The new toy is always the one that draws the attention. Horn will have plenty of that. Asked if it's realistic that a true freshman who showed up on campus in June could see the field, Hamdan said "absolutely."

"There's a high level of talent there," Drinkwitz said. "He's got arm talent, sees the field. He's just going to have to pick up the speed of the game, pick up the X's and O's."

Just minutes before talking about Horn, Drinkwitz was asked about Abraham and noted that there is no substitute for experience. Abraham has that in spades.

"Just because you know, still you have to execute," Drinkwitz said. "It's always going to come down to execution."

It is the story that will dominate every day for the next four weeks. What's it like for those involved in making the decision and those impacted by it?

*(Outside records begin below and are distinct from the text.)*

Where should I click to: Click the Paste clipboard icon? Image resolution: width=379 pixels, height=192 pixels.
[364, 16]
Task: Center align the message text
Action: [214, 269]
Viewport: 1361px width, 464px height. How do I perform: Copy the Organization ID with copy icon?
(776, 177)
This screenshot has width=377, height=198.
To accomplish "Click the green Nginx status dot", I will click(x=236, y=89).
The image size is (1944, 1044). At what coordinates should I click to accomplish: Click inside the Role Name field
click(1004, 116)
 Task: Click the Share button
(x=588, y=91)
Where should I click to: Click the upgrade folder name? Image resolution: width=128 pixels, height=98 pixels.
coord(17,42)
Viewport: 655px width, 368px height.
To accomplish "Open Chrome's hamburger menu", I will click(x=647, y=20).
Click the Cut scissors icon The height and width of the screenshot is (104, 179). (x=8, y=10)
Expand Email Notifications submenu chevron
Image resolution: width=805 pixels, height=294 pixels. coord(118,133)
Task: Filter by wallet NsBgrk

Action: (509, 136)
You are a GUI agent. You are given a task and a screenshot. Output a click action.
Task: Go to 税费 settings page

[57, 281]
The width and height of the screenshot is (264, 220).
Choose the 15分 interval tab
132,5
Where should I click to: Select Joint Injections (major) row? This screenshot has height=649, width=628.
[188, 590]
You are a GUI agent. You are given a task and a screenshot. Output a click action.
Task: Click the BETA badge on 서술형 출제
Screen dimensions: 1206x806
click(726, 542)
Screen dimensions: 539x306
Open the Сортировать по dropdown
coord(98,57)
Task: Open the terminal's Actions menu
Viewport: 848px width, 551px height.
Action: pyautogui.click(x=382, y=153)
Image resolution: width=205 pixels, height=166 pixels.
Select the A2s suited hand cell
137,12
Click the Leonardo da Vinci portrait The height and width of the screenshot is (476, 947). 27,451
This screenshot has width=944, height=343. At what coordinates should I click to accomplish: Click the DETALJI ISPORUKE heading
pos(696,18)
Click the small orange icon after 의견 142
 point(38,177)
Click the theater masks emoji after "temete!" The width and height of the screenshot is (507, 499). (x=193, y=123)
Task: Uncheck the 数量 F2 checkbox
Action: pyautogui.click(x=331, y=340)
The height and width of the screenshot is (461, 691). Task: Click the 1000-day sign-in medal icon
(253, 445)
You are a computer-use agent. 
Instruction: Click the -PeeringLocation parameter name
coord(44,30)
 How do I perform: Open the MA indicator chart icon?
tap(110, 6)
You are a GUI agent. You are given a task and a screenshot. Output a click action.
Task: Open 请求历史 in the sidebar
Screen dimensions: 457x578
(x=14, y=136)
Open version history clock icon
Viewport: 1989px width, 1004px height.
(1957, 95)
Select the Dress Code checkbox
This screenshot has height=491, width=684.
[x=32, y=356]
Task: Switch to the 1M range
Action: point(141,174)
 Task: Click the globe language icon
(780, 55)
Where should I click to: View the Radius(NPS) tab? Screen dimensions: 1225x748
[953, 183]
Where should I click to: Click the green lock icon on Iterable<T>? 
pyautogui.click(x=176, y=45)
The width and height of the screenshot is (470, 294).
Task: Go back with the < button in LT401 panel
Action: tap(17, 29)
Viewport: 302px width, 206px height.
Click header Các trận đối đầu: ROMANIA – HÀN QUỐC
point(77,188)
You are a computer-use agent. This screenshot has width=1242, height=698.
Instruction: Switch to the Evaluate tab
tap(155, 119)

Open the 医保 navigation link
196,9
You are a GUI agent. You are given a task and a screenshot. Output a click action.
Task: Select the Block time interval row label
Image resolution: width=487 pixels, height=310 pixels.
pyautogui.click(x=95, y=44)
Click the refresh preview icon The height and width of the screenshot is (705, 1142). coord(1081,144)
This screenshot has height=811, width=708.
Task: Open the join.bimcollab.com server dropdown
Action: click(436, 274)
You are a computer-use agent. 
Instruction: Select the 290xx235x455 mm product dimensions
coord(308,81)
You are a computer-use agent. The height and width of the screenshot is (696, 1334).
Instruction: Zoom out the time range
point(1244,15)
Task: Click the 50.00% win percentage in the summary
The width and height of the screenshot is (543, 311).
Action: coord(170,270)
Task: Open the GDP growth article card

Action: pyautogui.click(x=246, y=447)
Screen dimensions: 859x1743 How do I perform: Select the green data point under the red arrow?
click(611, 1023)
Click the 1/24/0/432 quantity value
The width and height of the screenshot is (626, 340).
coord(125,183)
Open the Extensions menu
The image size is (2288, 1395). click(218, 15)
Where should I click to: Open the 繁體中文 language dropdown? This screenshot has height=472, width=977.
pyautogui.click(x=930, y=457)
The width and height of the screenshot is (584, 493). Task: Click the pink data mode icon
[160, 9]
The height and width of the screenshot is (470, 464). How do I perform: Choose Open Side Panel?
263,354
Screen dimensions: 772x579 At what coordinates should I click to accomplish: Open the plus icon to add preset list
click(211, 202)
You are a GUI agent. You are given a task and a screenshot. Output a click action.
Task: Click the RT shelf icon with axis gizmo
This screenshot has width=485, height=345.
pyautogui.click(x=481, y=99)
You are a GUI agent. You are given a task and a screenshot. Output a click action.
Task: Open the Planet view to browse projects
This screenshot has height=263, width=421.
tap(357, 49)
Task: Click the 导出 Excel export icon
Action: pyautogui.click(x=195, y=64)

"Exciting could be a word you could use," Hamdan said. "Excitement, stress, you know, it's all part of the profession."

"For me, it's business," Cook said. "It's a competition. You don't get opportunities like this very often."

Drinkwitz at one point Monday used the word invigorating. Ultimately, he's the one that will make the decision. But he isn't limiting himself. He may not even make a singular choice.

"My goal is to help us win," Drinkwitz said. "If we feel like in the first game we need to play multiple people at quarterback, that's what we'll do. If we feel like it will give us the best advantage to play with one quarterback, we'll play with one. We're not here to make everybody happy. This isn't happiness camp, it's not Club Med, this ain't participation trophy. It's about winning."

Regardless of how they get there and who leads them.